#### ASSIGNMENT
Every line of the entries below that mentions "filter" is to be copied out.

Stored items:
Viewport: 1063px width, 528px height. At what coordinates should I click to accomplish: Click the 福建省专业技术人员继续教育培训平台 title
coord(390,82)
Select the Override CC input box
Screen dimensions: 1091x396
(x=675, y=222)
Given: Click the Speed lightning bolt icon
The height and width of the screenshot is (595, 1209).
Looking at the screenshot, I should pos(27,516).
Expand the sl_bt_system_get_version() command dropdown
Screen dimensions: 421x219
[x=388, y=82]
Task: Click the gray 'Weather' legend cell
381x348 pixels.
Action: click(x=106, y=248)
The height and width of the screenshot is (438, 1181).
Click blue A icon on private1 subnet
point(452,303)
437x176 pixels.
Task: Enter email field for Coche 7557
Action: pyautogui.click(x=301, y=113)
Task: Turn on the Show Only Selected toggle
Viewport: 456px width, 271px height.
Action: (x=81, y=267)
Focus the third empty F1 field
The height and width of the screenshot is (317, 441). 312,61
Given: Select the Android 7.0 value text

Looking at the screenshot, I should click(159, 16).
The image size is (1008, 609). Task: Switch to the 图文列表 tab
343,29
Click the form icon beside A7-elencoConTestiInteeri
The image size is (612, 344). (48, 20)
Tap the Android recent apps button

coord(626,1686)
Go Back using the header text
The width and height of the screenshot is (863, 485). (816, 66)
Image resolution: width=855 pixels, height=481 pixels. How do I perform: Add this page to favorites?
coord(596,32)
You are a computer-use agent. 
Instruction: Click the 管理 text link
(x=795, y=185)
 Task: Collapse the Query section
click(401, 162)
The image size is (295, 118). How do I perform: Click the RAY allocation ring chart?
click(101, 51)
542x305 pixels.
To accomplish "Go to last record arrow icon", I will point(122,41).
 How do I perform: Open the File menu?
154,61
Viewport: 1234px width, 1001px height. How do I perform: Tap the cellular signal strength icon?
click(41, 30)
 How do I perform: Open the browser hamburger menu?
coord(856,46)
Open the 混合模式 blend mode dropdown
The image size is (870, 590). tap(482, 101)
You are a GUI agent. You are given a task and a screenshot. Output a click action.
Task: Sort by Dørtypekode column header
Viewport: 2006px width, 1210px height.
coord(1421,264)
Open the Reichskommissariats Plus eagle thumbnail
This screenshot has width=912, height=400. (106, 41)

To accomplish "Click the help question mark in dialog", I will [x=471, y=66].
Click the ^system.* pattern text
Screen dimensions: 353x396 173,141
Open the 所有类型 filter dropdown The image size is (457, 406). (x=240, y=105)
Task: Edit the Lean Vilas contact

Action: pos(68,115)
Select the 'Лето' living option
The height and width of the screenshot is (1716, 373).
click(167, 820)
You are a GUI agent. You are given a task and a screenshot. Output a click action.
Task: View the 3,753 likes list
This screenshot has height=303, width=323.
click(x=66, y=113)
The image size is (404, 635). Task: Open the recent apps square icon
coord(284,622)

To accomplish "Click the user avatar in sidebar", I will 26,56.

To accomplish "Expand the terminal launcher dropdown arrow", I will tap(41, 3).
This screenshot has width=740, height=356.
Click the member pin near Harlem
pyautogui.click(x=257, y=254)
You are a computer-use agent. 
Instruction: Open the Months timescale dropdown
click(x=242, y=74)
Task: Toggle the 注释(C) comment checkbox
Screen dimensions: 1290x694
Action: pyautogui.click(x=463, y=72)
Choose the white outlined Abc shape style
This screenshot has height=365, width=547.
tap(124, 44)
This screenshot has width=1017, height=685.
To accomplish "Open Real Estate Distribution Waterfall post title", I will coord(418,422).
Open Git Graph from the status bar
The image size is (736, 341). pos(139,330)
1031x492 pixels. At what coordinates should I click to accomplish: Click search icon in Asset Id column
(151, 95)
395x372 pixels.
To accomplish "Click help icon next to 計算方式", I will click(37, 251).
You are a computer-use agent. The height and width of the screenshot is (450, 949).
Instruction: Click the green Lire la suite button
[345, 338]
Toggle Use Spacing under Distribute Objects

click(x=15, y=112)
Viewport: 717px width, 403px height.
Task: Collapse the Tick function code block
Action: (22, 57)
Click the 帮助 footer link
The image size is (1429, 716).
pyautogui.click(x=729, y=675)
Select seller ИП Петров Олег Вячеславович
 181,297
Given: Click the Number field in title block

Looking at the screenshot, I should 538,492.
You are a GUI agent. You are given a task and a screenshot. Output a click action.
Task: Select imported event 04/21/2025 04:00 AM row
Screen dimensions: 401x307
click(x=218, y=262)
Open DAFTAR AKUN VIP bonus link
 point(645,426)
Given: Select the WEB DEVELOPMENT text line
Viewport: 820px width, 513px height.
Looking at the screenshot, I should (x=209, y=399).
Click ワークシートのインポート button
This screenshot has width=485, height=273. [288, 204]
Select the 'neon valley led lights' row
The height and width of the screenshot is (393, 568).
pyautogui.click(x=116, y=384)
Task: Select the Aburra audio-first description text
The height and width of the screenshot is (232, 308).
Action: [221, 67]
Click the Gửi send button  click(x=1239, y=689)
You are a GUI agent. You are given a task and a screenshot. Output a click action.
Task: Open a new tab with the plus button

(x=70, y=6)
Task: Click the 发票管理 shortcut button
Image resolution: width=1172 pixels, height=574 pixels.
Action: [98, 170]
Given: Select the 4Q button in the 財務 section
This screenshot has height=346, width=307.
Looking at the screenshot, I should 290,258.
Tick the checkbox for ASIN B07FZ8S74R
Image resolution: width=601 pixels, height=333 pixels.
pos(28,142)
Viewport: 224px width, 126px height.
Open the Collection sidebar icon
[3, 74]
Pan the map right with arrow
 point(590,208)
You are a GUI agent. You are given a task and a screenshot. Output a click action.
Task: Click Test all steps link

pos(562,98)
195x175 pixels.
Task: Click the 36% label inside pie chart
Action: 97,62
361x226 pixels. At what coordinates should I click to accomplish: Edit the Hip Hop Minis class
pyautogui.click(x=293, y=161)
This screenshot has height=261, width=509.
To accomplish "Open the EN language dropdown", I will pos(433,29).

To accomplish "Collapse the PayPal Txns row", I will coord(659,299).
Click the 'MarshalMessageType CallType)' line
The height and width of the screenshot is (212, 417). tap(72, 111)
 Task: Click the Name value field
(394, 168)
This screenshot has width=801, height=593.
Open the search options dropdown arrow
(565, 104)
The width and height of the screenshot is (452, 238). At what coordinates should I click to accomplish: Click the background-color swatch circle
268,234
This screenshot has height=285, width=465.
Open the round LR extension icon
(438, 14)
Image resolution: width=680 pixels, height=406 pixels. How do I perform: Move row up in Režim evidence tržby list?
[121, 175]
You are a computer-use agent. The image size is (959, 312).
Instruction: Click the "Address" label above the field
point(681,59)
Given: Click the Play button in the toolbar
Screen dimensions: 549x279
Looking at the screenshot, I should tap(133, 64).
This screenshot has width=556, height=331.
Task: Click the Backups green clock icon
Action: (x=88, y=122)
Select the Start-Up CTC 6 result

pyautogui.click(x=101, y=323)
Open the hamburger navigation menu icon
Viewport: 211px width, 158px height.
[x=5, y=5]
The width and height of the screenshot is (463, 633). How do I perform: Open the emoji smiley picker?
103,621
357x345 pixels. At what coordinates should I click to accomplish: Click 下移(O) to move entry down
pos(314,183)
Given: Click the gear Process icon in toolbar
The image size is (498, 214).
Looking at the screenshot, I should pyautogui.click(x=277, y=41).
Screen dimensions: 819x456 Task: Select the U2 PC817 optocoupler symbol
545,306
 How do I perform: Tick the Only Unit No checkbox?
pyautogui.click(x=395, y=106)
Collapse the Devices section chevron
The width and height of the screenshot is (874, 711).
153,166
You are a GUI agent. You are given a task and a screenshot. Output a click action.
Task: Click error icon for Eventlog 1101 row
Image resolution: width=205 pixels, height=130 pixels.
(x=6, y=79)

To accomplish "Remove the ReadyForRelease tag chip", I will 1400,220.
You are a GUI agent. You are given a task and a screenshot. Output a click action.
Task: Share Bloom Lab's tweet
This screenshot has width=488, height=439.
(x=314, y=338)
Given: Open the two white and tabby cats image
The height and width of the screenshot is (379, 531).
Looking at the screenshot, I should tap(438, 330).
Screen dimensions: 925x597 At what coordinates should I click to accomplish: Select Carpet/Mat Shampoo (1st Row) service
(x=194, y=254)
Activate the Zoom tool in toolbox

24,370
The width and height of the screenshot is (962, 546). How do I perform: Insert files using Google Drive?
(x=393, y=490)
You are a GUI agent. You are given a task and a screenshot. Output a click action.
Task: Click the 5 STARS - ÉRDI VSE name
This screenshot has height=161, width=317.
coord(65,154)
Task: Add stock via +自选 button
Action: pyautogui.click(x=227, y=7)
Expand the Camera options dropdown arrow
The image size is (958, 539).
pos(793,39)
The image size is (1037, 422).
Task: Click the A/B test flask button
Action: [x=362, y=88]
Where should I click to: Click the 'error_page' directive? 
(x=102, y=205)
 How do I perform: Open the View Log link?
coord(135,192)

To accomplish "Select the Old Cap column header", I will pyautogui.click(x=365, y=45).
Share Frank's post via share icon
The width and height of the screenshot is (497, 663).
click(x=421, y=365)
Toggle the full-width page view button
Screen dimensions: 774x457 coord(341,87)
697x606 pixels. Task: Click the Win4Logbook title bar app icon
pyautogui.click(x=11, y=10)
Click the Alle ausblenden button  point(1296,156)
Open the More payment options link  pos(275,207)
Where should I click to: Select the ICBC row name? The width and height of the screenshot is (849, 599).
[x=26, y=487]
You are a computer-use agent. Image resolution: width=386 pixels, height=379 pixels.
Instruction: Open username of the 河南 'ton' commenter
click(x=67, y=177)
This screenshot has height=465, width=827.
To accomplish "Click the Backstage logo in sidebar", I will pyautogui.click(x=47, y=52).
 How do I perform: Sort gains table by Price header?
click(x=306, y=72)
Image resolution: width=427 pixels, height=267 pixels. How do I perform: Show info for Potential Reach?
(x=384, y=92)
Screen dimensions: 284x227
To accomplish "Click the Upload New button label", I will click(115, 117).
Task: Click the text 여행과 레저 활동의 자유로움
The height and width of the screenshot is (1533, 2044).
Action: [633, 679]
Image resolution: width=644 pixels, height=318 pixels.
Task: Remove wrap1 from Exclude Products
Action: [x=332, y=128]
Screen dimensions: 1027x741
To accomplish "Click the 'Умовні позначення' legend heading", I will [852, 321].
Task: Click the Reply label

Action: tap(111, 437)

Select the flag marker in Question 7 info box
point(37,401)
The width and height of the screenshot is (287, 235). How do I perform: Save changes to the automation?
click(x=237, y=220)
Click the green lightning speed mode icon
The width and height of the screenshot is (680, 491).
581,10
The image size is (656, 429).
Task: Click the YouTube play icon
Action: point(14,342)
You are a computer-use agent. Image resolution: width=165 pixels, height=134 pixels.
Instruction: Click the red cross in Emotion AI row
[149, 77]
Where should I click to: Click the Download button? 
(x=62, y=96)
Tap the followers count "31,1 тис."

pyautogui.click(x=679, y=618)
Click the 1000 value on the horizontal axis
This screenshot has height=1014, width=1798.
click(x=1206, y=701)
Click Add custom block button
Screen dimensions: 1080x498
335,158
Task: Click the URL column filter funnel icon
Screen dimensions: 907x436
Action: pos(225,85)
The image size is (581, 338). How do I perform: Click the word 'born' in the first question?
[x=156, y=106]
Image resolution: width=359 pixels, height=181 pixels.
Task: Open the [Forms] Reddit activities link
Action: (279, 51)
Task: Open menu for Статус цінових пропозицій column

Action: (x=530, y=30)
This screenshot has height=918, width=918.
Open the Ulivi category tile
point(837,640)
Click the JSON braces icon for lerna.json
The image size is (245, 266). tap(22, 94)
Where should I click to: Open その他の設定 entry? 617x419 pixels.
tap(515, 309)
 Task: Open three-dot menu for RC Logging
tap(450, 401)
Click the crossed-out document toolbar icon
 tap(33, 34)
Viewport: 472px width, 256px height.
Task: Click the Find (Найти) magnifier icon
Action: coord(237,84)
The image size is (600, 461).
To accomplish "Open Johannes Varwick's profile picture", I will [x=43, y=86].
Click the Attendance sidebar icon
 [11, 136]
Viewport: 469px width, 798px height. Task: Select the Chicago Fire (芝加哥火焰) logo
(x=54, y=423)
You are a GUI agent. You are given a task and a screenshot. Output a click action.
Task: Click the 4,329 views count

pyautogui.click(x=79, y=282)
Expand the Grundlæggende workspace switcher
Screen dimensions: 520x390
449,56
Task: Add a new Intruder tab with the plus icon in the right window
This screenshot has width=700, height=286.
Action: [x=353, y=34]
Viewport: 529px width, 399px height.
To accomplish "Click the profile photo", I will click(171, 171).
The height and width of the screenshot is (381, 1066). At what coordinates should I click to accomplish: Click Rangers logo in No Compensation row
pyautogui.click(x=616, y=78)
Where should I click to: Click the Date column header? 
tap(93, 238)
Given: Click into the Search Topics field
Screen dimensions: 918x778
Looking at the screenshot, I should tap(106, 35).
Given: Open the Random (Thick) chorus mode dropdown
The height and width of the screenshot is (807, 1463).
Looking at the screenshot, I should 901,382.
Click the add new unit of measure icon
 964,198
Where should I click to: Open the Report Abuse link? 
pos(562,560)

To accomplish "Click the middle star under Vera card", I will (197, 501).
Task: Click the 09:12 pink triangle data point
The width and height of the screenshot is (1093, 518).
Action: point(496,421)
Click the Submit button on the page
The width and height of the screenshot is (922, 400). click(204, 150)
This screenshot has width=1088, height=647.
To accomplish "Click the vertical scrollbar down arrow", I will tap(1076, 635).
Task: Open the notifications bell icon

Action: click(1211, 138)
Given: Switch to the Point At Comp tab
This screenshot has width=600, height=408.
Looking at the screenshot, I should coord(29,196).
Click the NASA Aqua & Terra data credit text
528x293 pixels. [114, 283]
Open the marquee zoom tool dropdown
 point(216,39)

#### WRITTEN RESPONSE
Open the 所有类型 filter dropdown The image size is (457, 406). (x=240, y=105)
Task: Click the URL column filter funnel icon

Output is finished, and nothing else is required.